そう言えば、この前わたしがもう少し穏やかに注意して欲しいとお願いして以来、部長の怒鳴り声を聞いてない気がする。
部長、意識してくれたのかも。
良かった。
人が怒られているのを見ると、やっぱり嫌な気分だもん。
だけど、今のは完全にわたしが悪い。
気持ちを切り替えて頑張ろっ。

 午後七時。
 時間通りに待ち合わせ場所に行きたかったのに、やっぱり彼が遅くなった。
 どうやら彼は、五分や十分遅れても悪いとは思わないらしい。
 けっこう時間に厳しいさなちゃんは、始めからちょっと不機嫌?
 でも、話したらきっと彼の事、気に入ってくれるはず。

 結局、わたし達は、さなちゃんを十五分待たせてしまった。
 さなちゃんが予約してくれていたお店に入ると、窓際の席に案内された。

「ではあたらめて」

 わたしは二人の紹介をした。

「柴田です。さなちゃんって、智と全然タイプが違うね」
「良く言われる。実際違うわね。でも、お互いに持ってないものを見て楽しいわ」
「さなちゃん、彼氏いるの?」
「今は・・・いないかな」
「えっ? さなちゃん、本田さんとは別れたの?」
「先週ね。
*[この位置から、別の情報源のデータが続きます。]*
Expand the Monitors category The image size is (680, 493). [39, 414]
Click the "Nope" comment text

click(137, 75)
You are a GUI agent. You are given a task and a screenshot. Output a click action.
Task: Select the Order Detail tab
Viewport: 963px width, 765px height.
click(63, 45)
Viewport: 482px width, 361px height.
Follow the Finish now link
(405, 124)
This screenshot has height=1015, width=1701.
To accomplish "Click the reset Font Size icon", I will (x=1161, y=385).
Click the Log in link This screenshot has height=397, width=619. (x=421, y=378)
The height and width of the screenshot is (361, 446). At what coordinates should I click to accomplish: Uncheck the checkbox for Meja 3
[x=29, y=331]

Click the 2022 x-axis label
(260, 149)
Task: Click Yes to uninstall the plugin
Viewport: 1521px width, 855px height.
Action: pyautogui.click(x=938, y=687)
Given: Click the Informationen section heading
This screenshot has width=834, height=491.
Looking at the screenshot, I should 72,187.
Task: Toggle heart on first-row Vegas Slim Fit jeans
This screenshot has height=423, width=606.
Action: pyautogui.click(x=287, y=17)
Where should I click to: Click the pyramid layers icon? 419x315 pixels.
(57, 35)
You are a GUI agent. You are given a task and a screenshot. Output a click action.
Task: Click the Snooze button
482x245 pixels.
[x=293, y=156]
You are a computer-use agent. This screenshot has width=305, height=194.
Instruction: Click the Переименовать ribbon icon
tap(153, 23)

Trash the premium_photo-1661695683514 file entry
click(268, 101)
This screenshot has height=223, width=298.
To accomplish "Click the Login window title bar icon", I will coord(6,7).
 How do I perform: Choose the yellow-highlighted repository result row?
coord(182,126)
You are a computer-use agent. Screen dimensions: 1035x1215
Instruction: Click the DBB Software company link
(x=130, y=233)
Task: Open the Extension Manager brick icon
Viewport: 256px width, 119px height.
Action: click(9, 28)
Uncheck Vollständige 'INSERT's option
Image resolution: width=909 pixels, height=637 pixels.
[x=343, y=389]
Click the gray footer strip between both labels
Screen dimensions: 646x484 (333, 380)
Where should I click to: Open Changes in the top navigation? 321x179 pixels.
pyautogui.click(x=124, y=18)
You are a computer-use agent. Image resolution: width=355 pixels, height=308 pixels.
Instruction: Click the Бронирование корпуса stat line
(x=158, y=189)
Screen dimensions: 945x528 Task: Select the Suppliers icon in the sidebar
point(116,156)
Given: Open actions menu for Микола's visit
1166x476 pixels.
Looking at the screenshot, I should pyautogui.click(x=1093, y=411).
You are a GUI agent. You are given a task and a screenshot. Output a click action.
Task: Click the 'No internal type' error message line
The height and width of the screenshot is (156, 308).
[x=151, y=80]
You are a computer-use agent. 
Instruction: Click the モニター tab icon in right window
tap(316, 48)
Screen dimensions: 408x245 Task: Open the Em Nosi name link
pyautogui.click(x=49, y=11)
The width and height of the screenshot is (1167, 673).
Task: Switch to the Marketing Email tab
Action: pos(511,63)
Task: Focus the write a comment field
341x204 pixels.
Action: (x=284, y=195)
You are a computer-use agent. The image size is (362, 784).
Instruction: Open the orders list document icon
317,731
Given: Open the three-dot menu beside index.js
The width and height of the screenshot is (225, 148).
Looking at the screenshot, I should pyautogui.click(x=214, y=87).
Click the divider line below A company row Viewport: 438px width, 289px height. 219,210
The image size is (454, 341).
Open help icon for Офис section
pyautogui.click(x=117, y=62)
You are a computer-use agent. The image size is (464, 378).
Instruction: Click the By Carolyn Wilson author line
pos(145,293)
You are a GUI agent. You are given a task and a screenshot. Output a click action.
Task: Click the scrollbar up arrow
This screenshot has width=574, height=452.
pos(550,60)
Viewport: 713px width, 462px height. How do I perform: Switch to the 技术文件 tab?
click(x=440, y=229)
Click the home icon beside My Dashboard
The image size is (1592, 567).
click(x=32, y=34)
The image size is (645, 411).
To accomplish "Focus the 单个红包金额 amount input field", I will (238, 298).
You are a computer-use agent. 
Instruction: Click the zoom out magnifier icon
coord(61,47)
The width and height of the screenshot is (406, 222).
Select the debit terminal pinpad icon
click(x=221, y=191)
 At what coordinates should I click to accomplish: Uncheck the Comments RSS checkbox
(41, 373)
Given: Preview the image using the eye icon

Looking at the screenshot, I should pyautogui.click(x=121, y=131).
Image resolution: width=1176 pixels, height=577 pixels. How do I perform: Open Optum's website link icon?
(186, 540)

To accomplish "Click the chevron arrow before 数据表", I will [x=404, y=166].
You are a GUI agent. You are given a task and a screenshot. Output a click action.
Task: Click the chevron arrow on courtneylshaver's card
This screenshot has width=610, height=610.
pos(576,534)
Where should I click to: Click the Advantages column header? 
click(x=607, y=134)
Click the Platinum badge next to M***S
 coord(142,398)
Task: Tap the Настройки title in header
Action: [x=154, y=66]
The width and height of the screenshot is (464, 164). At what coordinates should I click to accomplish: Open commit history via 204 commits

だってあいつ、洋服の趣味、ダサ過ぎなんだもん。アドバイスしても、全然変わってくれないし」
「落ち着いた男の人って感じで、わたしは好感が持てたけどな」
「やっぱ、十一歳も年が離れてたらダメね。話も合わないわ」

 十一・・・か。
 丁度わたしと部長の年の差と一緒だ。
 会社では鬼部長だけど、忘年会の時、家に泊めてもらった時に見た部長は雰囲気が違って話しやすかったし、年の差なんて感じなかった。
 柴田くんの事を悪く言うから、一瞬で嫌いになっちゃったけどね。 

「その点、俺達フィーリングばっちり合うよな?」

 隣に座っていた彼の腕がわたしの肩に回される。
 その様子をさなちゃんが見ている。
 こんな光景、後にも先にもこれが初めてだよね。
 
 お酒のせい?
 体が熱くなる。

「ちょっとお手洗いに行って来るね」

 わたしは火照った体を冷まそうと、席を立った。
 トイレの中は、店のざわつきとはまったく違って静かだった。
 蛇口から出る冷たい水を長めに手に掛け、水気を切って頬に当てた。
 冷たくて気持ちいい。
 お酒はそんなに飲んで無いのに、頬に赤みがさしていた。

 しばらくして席に戻ると、二人がすっかり打ち解けた様子で話していた。

 二時間ほどお店にいて、三人でタクシーに乗った。
 最初にさなちゃんを降ろし、次にわたしが降りた。
 後部座席から手を振る彼。
 それにわたしも手を振って答えた。

「ただいまー」
 
 キッチンから、洗い物を終えたお母さんが出て来た。

「お帰りー。さなえちゃん、元気してた?」
「うん、元気だったよ」
「今度うちにも遊びに来るように言っといて。ずっと会ってないから寂しいわ」
「そうだね。今、彼氏いないみたいだから、今度泊まりで来てもらおう」
「早く約束しないと、また次の彼氏が出来ちゃうわよ」

 よくご存じで。
 そうです。
 さなちゃんは、一ヶ月以上彼氏がいなかった事が無い。
 高校の時からずっと。
 どうして次から次ぎに彼氏が見つかるのか不思議でたまらない。
 そんなにガツガツ探してるわけでもないのに、なぜだかすぐに男が現われる。
 だけど、なかなか結婚にまでは発展しない。

 お風呂から上がって、ベッドの中でスマホをいじっていると、突然電話が鳴り出した。
 画面にはさなちゃんからの表示。

 なんだろう?
 さっきまで一緒にいたのに。

 わたしは電話に出た。
 
 えっ?
 
 さなちゃんからの電話は、あいつはやめとけという内容だった。
 理由を聞くと、わたしがトイレに行ってる間に口説かれたらしい。
 あんな軽い奴は智には合わない。
 きっと痛い目に遭うというものだった。
 口説かれたって、きっと彼は冗談のつもりだ。
 確かに話し方とか軽く見られがちだけど、優しいしわたしの事を大切に思ってくれている。
 いくら恋愛経験豊富なさなちゃんから言われても、わたしは彼と別れるつもりはない。